─── Task input ───
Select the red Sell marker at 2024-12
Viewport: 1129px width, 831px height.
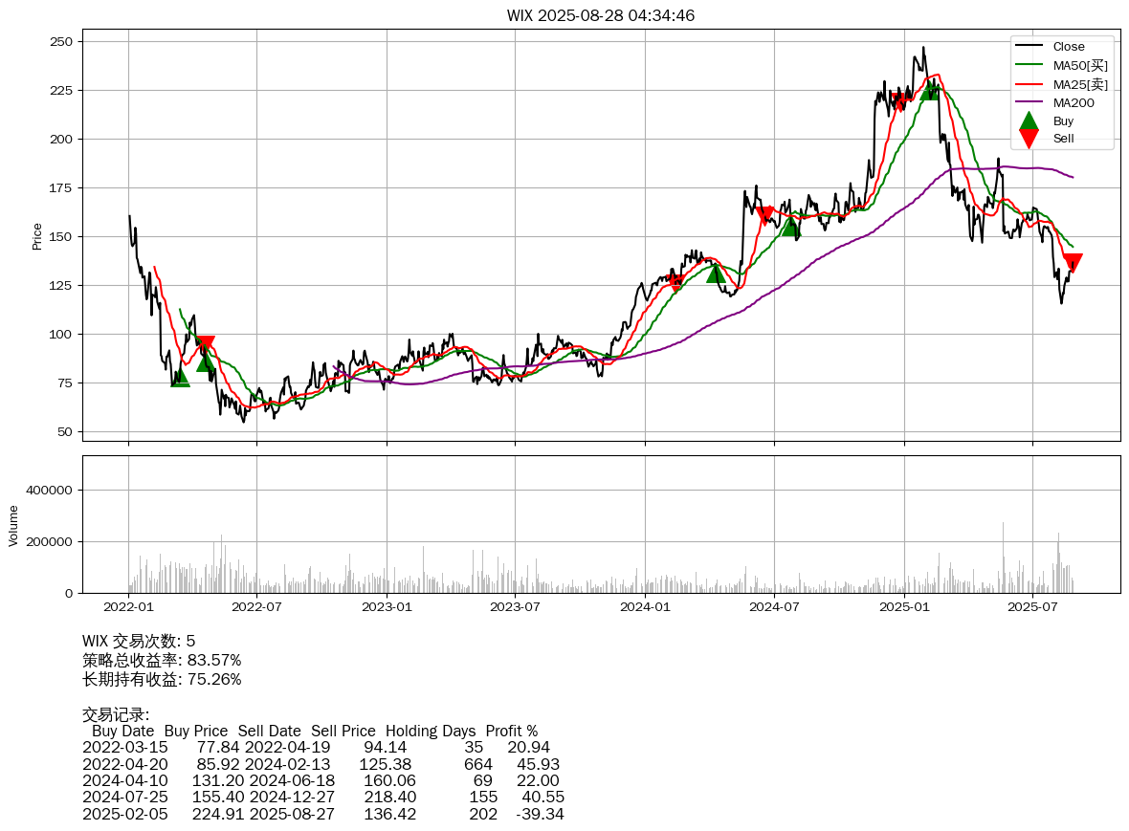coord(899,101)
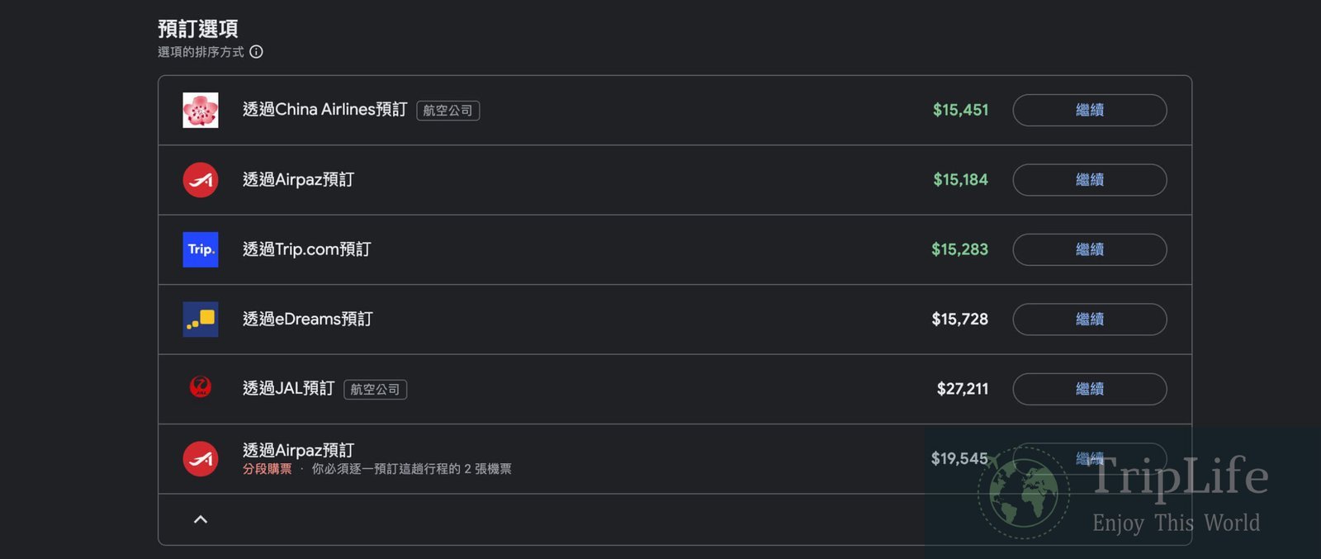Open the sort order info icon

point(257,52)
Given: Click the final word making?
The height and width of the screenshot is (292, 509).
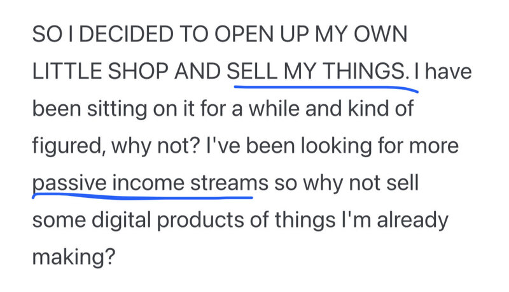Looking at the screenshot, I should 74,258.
───
─── Task input ───
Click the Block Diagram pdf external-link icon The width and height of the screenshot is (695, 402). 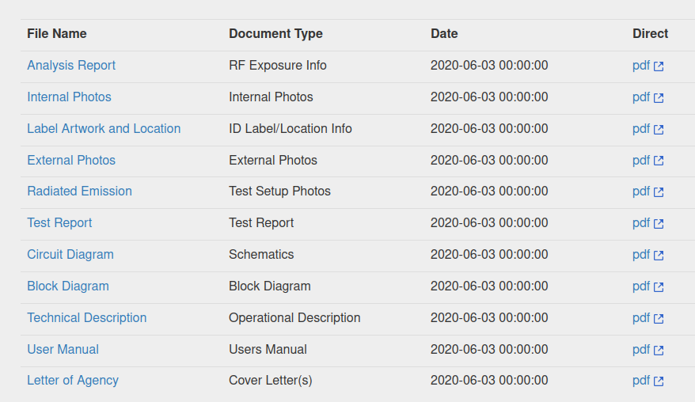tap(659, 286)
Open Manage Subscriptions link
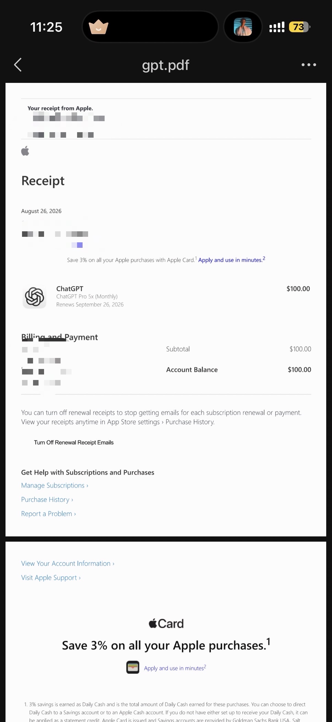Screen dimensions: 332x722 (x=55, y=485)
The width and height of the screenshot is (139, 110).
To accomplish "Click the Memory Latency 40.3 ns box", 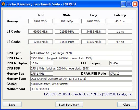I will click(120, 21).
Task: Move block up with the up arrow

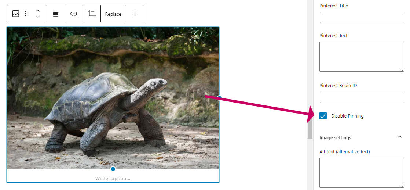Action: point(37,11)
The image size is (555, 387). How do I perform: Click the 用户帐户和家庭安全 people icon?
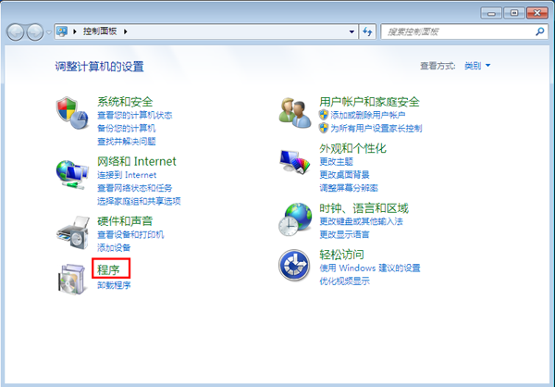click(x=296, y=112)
───
### Requirement
Starting at the line of the material that has "Given: Click the final word making?" and stopping after the line that has "Looking at the screenshot, I should 74,258.", give those lines back unchanged. Leave the pictures out.

### Solution
Given: Click the final word making?
The height and width of the screenshot is (292, 509).
Looking at the screenshot, I should 74,258.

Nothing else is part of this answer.